* Task statement
Look through the data below and extract, unchanged, the lines from the one that contains "gorilla safaris (743, 1198)" to the one that contains "[Interner Bereich für Lehrkräfte] (94, 10)", both included.

──────── Excerpted records

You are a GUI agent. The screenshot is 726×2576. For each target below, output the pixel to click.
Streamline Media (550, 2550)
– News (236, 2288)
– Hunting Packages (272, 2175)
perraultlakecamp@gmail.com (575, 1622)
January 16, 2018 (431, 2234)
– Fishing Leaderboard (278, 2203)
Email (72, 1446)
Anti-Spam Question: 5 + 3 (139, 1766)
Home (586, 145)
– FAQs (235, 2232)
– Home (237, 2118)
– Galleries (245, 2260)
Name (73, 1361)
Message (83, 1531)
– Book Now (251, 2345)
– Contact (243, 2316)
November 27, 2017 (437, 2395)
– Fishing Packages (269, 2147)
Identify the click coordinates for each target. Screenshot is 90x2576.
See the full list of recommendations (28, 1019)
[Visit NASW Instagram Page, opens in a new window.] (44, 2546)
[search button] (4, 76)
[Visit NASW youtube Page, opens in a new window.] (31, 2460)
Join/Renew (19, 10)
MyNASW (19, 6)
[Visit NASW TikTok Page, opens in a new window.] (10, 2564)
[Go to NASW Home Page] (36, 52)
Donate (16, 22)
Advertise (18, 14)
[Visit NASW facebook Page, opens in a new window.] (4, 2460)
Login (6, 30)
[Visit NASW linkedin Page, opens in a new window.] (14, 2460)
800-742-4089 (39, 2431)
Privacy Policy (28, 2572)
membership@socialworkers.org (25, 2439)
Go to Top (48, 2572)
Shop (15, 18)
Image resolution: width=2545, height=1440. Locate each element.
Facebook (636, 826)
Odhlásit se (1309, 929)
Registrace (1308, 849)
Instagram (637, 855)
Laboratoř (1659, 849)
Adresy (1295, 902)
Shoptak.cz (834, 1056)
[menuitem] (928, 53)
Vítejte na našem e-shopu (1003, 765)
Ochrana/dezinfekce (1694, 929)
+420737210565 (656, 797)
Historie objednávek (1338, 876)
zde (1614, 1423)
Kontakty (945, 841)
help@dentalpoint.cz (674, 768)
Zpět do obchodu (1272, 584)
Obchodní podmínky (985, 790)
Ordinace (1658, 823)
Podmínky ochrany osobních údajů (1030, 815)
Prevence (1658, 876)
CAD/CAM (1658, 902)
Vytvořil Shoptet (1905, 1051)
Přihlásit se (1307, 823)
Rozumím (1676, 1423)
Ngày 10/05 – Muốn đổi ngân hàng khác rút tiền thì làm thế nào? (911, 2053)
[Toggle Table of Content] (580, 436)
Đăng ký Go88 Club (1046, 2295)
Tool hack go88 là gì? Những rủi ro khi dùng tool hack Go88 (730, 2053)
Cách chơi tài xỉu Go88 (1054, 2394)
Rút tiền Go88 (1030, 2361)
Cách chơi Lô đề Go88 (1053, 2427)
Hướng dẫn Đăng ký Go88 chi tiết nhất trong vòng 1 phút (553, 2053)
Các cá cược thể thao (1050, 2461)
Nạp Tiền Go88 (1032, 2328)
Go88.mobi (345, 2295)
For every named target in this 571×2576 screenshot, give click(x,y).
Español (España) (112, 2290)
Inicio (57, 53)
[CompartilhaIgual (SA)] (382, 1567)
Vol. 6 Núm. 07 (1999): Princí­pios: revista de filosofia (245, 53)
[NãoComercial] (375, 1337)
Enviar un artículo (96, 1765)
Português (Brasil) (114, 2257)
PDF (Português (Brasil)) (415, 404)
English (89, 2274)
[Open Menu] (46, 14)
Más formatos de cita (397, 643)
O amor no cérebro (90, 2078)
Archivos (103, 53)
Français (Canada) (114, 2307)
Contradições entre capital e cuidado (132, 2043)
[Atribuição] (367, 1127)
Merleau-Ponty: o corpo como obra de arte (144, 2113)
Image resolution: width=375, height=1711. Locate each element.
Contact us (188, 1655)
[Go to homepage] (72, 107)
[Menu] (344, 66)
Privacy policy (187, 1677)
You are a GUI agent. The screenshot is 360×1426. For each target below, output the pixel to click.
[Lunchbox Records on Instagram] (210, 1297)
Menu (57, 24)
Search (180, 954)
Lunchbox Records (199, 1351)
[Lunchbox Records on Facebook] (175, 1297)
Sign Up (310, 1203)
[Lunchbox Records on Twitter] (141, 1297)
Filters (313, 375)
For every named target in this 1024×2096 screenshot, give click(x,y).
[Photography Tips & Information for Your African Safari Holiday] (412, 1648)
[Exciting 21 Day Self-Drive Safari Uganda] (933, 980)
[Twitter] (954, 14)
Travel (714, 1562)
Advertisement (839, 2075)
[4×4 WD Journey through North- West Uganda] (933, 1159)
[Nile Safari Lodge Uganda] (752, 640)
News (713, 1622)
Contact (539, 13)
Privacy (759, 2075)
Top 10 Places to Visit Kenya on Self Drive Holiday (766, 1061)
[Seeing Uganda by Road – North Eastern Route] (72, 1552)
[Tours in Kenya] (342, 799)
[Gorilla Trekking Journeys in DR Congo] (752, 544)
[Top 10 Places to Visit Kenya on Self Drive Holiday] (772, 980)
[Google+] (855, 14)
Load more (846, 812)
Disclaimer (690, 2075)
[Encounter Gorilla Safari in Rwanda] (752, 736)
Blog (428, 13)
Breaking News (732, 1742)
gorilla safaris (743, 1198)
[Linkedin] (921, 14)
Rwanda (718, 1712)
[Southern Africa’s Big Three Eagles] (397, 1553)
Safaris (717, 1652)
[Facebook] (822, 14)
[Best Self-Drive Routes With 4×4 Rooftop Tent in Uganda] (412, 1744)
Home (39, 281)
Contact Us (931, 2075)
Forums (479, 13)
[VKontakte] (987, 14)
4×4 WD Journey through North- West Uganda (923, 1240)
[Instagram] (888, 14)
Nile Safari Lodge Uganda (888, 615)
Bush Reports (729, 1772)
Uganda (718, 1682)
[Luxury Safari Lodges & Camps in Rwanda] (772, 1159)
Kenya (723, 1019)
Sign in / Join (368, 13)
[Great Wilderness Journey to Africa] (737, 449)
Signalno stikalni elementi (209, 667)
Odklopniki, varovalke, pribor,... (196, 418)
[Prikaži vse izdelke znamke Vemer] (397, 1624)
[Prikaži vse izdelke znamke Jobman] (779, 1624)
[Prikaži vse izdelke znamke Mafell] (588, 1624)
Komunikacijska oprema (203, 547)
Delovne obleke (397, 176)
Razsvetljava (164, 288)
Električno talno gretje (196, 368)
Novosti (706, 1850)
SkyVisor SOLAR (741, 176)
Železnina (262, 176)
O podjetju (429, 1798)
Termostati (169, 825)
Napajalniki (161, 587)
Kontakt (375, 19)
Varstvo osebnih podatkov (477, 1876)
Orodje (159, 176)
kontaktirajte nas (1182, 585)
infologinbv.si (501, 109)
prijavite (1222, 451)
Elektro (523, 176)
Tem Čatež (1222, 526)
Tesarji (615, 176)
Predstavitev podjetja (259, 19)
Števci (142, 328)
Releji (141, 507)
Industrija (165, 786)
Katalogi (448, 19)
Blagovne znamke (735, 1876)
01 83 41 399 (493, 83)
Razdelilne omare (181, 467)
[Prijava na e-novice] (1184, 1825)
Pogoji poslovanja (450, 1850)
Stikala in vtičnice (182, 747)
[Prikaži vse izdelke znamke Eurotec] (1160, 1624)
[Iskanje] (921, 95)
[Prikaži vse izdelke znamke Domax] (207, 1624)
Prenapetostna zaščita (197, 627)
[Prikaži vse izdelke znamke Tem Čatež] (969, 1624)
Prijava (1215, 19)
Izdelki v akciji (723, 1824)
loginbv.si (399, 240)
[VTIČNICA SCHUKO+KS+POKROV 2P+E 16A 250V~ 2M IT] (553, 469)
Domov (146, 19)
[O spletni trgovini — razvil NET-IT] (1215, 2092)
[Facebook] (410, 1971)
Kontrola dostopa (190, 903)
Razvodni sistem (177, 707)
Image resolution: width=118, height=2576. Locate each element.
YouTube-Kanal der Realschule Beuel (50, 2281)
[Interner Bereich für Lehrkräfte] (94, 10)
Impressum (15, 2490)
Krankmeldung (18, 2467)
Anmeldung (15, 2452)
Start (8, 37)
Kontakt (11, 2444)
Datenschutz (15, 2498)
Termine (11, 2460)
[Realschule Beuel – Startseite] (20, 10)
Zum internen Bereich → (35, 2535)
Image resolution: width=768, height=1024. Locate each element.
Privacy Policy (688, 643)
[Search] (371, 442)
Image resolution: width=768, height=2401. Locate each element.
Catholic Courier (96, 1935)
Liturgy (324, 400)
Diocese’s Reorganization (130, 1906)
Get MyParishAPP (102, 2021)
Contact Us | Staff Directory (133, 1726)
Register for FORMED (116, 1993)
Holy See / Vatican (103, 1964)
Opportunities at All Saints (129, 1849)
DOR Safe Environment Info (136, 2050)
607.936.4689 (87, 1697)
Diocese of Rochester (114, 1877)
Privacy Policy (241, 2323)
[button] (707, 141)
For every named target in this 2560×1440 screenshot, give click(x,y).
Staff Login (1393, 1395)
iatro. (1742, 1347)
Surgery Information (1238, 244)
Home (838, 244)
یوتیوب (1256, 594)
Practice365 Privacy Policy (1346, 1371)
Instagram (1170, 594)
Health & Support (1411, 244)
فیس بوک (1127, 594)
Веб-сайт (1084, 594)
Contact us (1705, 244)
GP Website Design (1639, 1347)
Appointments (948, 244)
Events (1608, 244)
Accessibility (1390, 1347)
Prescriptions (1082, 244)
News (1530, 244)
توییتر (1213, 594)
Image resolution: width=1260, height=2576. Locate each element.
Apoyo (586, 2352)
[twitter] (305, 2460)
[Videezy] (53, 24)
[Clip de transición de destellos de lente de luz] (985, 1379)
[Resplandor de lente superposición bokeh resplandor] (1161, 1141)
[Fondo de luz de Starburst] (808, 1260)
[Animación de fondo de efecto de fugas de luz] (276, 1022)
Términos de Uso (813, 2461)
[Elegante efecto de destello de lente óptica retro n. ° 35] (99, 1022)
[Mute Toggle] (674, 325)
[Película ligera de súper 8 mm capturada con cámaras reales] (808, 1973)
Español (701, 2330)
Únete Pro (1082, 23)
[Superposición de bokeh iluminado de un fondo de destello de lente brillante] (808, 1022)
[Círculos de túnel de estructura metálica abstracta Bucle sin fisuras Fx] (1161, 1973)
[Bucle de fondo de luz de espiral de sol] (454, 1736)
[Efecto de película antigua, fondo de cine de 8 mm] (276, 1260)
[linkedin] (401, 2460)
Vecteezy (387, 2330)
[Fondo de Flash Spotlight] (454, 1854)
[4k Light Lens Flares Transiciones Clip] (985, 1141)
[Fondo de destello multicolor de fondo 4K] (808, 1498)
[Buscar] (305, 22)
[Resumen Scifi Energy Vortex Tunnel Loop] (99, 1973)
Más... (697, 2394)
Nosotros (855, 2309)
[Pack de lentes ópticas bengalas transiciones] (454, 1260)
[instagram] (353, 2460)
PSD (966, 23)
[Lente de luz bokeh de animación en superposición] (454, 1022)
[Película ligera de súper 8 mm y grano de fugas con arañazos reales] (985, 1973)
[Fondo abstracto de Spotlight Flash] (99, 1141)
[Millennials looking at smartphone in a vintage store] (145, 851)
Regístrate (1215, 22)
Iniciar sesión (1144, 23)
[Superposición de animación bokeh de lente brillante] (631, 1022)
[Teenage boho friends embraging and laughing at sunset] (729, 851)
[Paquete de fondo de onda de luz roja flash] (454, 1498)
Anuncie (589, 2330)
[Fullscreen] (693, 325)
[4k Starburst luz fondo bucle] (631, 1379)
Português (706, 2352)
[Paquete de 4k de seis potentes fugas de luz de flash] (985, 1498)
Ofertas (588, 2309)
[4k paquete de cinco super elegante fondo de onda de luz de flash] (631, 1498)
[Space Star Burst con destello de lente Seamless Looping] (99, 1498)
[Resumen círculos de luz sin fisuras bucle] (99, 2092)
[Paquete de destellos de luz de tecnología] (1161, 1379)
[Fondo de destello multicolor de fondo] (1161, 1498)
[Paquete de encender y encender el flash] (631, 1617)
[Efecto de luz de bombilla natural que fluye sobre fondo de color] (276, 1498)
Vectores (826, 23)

────────────────

* Reply
gorilla safaris (743, 1198)
[Linkedin] (921, 14)
Rwanda (718, 1712)
[Southern Africa’s Big Three Eagles] (397, 1553)
Safaris (717, 1652)
[Facebook] (822, 14)
[Best Self-Drive Routes With 4×4 Rooftop Tent in Uganda] (412, 1744)
Home (39, 281)
Contact Us (931, 2075)
Forums (479, 13)
[VKontakte] (987, 14)
4×4 WD Journey through North- West Uganda (923, 1240)
[Instagram] (888, 14)
Nile Safari Lodge Uganda (888, 615)
Bush Reports (729, 1772)
Uganda (718, 1682)
[Luxury Safari Lodges & Camps in Rwanda] (772, 1159)
Kenya (723, 1019)
Sign in / Join (368, 13)
[Great Wilderness Journey to Africa] (737, 449)
Signalno stikalni elementi (209, 667)
Odklopniki, varovalke, pribor,... (196, 418)
[Prikaži vse izdelke znamke Vemer] (397, 1624)
[Prikaži vse izdelke znamke Jobman] (779, 1624)
[Prikaži vse izdelke znamke Mafell] (588, 1624)
Komunikacijska oprema (203, 547)
Delovne obleke (397, 176)
Razsvetljava (164, 288)
Električno talno gretje (196, 368)
Novosti (706, 1850)
SkyVisor SOLAR (741, 176)
Železnina (262, 176)
O podjetju (429, 1798)
Termostati (169, 825)
Napajalniki (161, 587)
Kontakt (375, 19)
Varstvo osebnih podatkov (477, 1876)
Orodje (159, 176)
kontaktirajte nas (1182, 585)
infologinbv.si (501, 109)
prijavite (1222, 451)
Elektro (523, 176)
Tem Čatež (1222, 526)
Tesarji (615, 176)
Predstavitev podjetja (259, 19)
Števci (142, 328)
Releji (141, 507)
Industrija (165, 786)
Katalogi (448, 19)
Blagovne znamke (735, 1876)
01 83 41 399 (493, 83)
Razdelilne omare (181, 467)
[Prijava na e-novice] (1184, 1825)
Pogoji poslovanja (450, 1850)
Stikala in vtičnice (182, 747)
[Prikaži vse izdelke znamke Eurotec] (1160, 1624)
[Iskanje] (921, 95)
[Prikaži vse izdelke znamke Domax] (207, 1624)
Prenapetostna zaščita (197, 627)
[Prikaži vse izdelke znamke Tem Čatež] (969, 1624)
Prijava (1215, 19)
Izdelki v akciji (723, 1824)
loginbv.si (399, 240)
[VTIČNICA SCHUKO+KS+POKROV 2P+E 16A 250V~ 2M IT] (553, 469)
Domov (146, 19)
[O spletni trgovini — razvil NET-IT] (1215, 2092)
[Facebook] (410, 1971)
Kontrola dostopa (190, 903)
Razvodni sistem (177, 707)
Image resolution: width=118, height=2576. Locate each element.
YouTube-Kanal der Realschule Beuel (50, 2281)
[Interner Bereich für Lehrkräfte] (94, 10)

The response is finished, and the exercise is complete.